— TASK DIRECTIONS —
The required result is a line count: how many lines in this data hold the word "will". Give only that.

★ ★ ★ ★ ★

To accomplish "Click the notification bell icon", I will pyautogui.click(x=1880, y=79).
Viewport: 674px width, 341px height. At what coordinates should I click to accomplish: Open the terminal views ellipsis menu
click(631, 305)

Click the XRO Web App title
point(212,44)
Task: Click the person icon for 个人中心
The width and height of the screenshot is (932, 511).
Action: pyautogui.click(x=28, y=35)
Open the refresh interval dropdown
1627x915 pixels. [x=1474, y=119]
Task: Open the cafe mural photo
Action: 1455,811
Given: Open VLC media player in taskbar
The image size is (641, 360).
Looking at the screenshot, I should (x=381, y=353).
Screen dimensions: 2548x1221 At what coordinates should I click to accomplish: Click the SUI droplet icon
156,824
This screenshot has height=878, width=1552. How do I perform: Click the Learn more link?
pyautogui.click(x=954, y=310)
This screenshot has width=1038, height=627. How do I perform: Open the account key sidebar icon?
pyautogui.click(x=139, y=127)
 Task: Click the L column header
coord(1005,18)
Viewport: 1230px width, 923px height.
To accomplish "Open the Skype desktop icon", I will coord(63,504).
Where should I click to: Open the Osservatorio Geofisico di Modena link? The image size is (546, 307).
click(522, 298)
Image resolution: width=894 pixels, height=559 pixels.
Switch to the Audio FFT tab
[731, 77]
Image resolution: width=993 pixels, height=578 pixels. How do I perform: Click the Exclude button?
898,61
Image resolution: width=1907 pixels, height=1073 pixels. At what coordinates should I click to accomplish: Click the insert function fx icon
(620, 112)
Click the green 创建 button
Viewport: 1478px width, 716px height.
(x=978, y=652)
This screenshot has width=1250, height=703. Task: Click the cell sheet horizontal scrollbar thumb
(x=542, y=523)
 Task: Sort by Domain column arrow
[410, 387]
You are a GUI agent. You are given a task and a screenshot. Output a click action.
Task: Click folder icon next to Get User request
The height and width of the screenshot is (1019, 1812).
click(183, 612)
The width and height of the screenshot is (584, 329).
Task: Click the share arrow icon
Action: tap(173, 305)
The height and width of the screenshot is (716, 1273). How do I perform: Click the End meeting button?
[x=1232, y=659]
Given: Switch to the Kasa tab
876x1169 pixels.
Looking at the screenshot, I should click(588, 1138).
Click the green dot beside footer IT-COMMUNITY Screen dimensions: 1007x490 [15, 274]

★ ★ ★ ★ ★

— ANSWER TO THIS EXERCISE —
2